John Terry: Dari Bocah Akademi ke Ikon Stamford Bridge
John Terry bukan pemain instan. Ia tumbuh dari akademi Chelsea, debut di tim utama pada 1998 saat masih remaja, dan perlahan menapaki jalan panjang menuju status legenda.
Total, Terry mencatat lebih dari 700 penampilan untuk Chelsea dan menghabiskan 20 tahun di klub London Barat tersebut. Trofinya? Jangan ditanya.

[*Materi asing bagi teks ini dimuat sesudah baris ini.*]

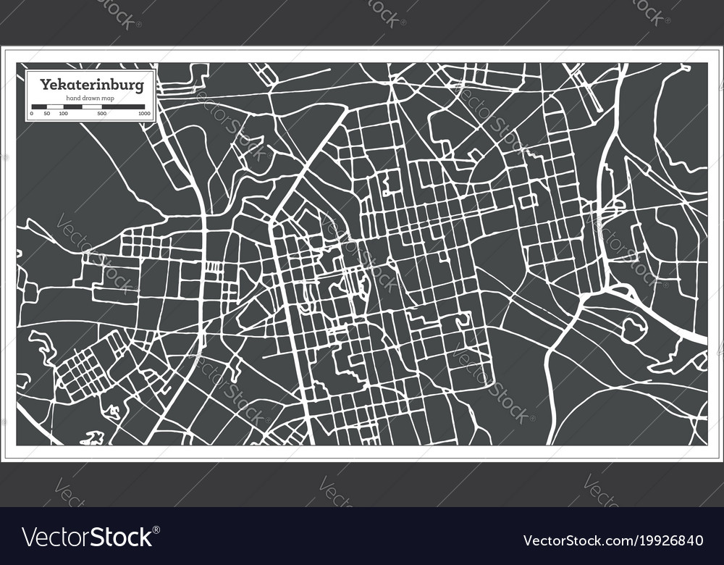Click the 50 label on the scale

46,114
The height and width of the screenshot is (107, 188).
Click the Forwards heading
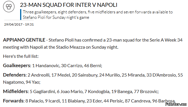point(14,101)
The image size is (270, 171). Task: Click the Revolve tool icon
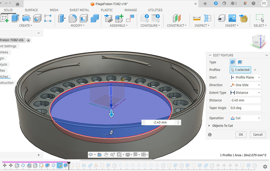point(26,18)
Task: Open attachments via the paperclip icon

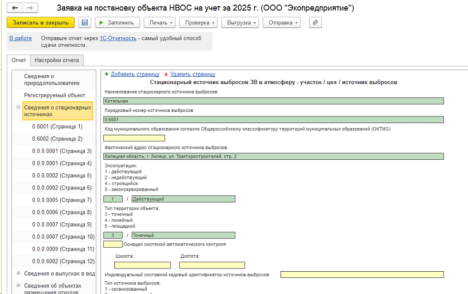Action: coord(316,23)
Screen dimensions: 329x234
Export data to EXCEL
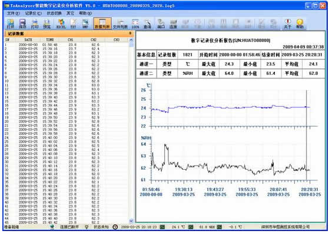[x=61, y=24]
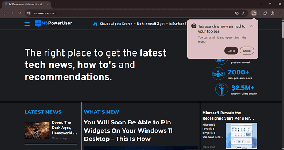
Task: Dismiss the Tab search popup with X
Action: (x=252, y=26)
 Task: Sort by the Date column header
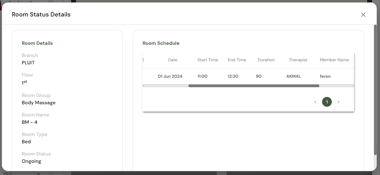pos(173,60)
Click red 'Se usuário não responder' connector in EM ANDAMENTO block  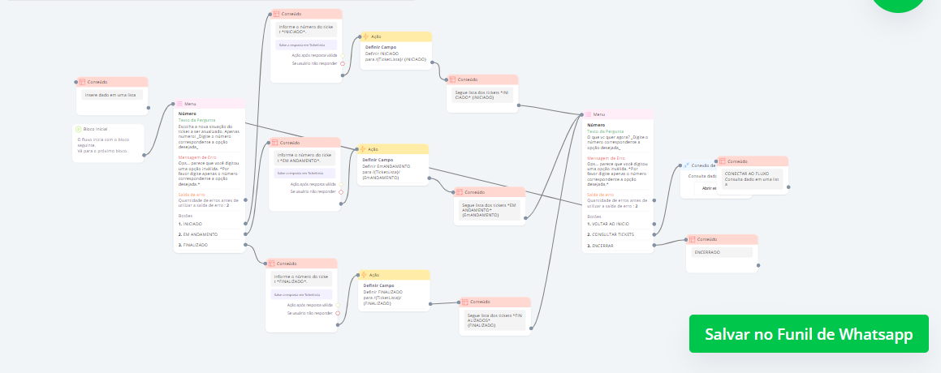[343, 192]
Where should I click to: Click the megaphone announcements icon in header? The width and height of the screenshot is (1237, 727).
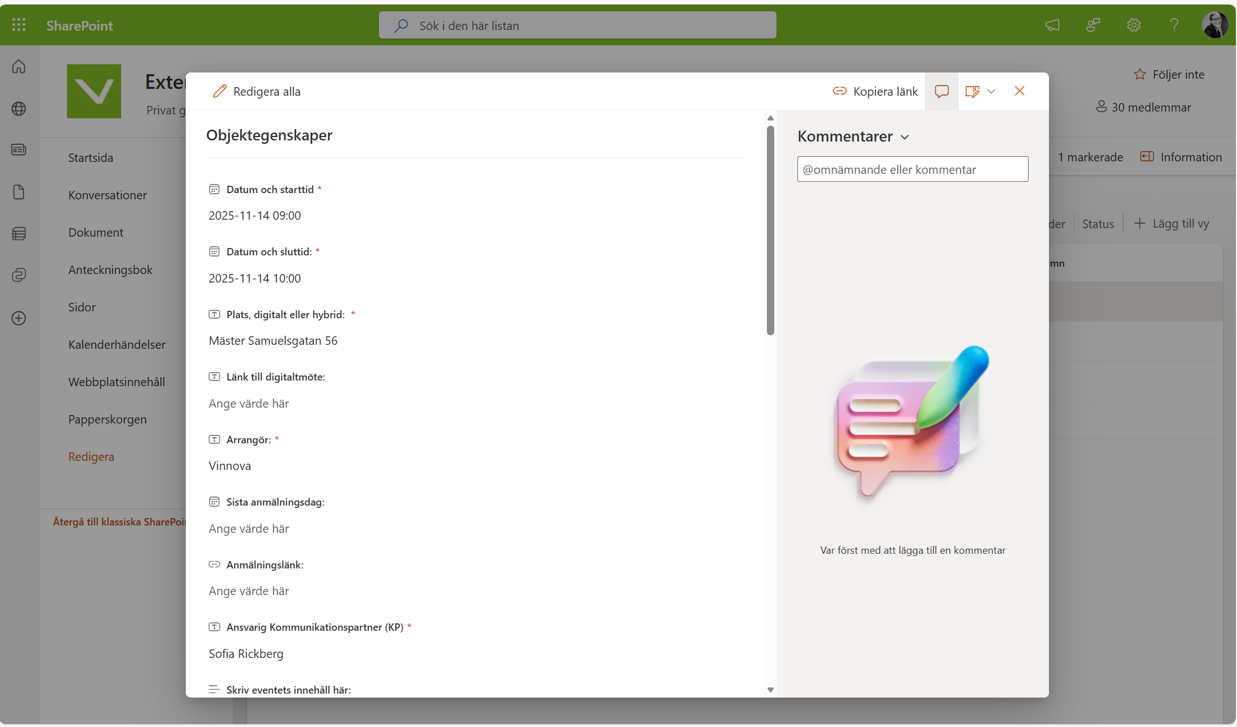tap(1052, 25)
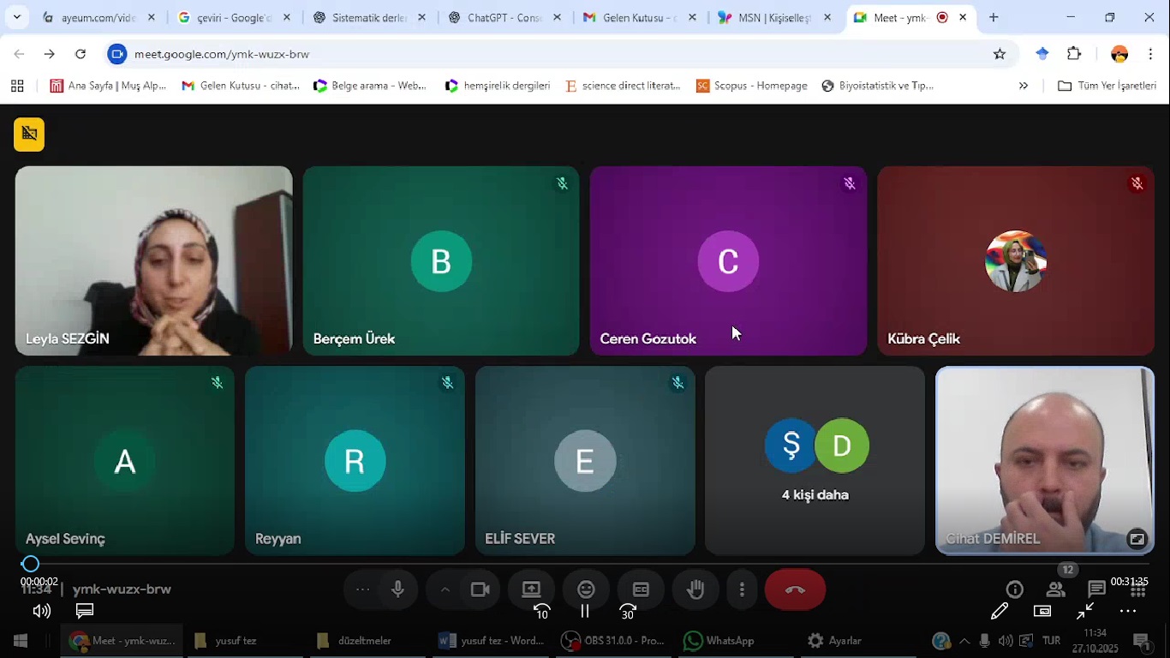Viewport: 1170px width, 658px height.
Task: Expand the hidden bookmarks chevron
Action: [1023, 86]
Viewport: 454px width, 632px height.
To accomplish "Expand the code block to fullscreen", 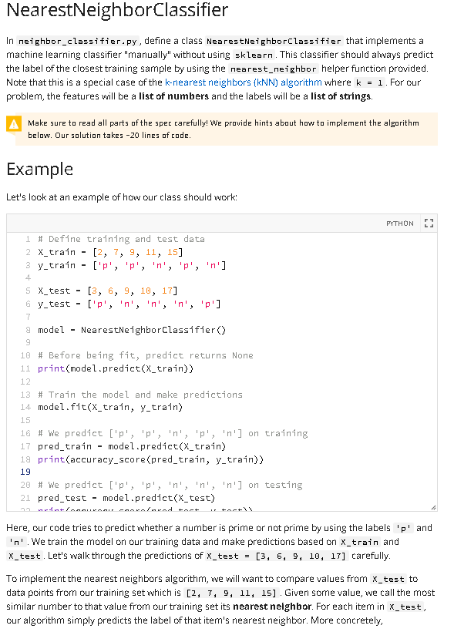I will coord(429,223).
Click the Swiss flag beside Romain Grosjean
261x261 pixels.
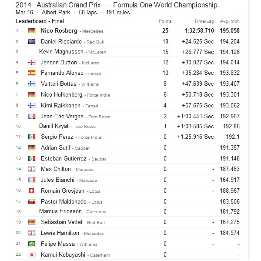(x=32, y=191)
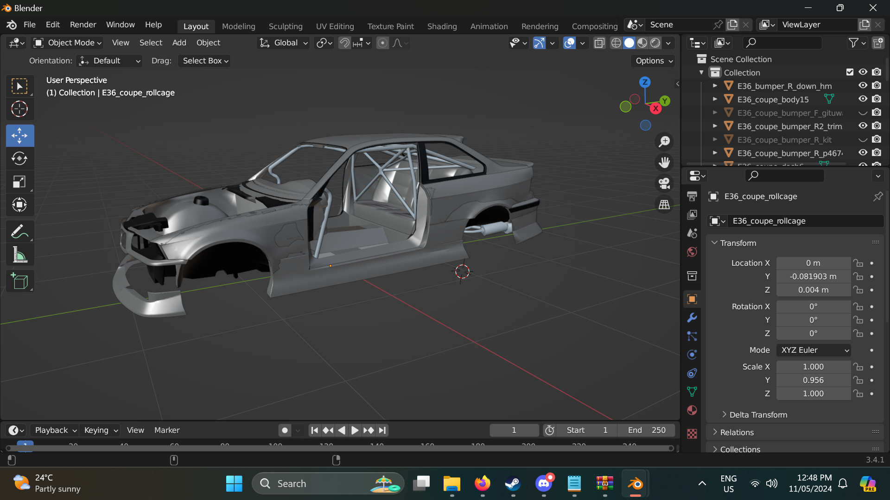Screen dimensions: 890x500
Task: Open the XYZ Euler rotation mode dropdown
Action: click(814, 350)
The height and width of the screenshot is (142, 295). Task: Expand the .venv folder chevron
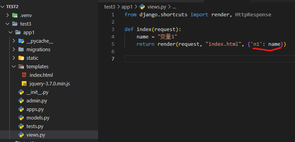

Lima Liga Inggris, Liga Champions, Liga Europa, enam Piala FA dan trofi-trofi lain yang bakal bikin lemari penuh.
Tapi semua itu tidak datang tanpa proses. Dan salah satu pelajaran terkeras justru datang saat ia masih berusia 19 tahun.
@olahbolacom Pada gak tau logo no 6 Sob, Padahal gampang banget. Ada yang tau? #fyp #sepakbola #football #tebaktebakan #tebaklogo #footballtiktok
♬ Comedy (Funny Playful Tuba Pizzicato Clown Music) – Eliosmusic
Bonus Liga Champions Beli Mobil Baru
Usai mencatatkan penampilan awalnya di Liga Champions, John Terry muda menerima bonus. Seperti anak muda pada umumnya, dan mungkin juga kita semua kalau lagi kalap, ia memutuskan menghadiahi diri sendiri sebuah mobil baru.
Masalahnya, keputusan itu tidak luput dari pengawasan Dennis Wise. Dalam podcast The Footballer’s Guide to Football, Terry mengenang momen tersebut:
“Saya masih 19 tahun. Dapat bonus Liga Champions, lalu dengan bodohnya saya membeli mobil.”
Dan di situlah drama dimulai.
Momen Cekikan Legendaris Dennis Wise
Alih-alih menasihati dengan lembut, Dennis Wise memilih pendekatan khas Premier League era 90-an.
“Saya datang ke tempat latihan dengan mobil baru. Lalu Wise melingkarkan lengannya ke leher saya di koridor, di depan semua orang, dan berkata: ‘Kamu pikir kamu siapa? Pergi dan kembalikan mobil itu.’”

Bukan metafora. Bukan lebay. Dicekik. Di lorong. Di depan tim.
Kalau kejadian ini terjadi sekarang, mungkin sudah viral di TikTok, lengkap dengan thread X dan opini dari pakar body language.
BACA JUGA: Nasib Josh McEachran, Wonderkid Chelsea yang Tolak Real Madrid
Tegas Tapi Peduli: Nasihat yang Mengubah Terry
Yang menarik, cerita ini tidak berhenti pada kemarahan. Setelah menyuruh Terry mengembalikan mobil, Wise justru melakukan sesuatu yang tak terduga.
Ia membantu Terry mencari rumah dan mengarahkan sisa uangnya untuk investasi yang lebih masuk akal.
“Dia membawa saya berkeliling, membantu saya menemukan rumah, dan menyuruh saya menggunakan uang itu untuk membeli rumah. Itu adalah nasihat terbaik.”
Di sinilah sisi manusiawinya muncul. Keras di luar, peduli di dalam. Tipikal kapten yang tidak ingin pemain mudanya tersesat terlalu cepat oleh gemerlap uang.
Dari Murid ke Kapten Paling Sukses Chelsea
Dennis Wise sendiri adalah figur penting Chelsea era pra-Abramovich. Bergabung sejak 1990, ia menjadi kapten paling sukses klub saat itu dengan dua Piala FA, Piala Liga, dan Piala Super UEFA.
Namun rekor Wise sebagai kapten paling sukses akhirnya dilampaui oleh John Terry. Seolah semesta berbisik: “Pelajaran keras hari ini, kejayaan besar esok hari.”

“Saat itu saya merasa malu, tapi itu adalah nasihat terbaik yang pernah saya dapat,” kata Terry.
Siapa tahu, suatu hari nanti, ada pemain muda Chelsea yang hampir beli mobil sport pertama, lalu ditegur keras oleh Terry dengan pesan yang sama: jangan lompat terlalu jauh sebelum waktunya.
Dan dari situlah, mungkin, lahir John Terry berikutnya.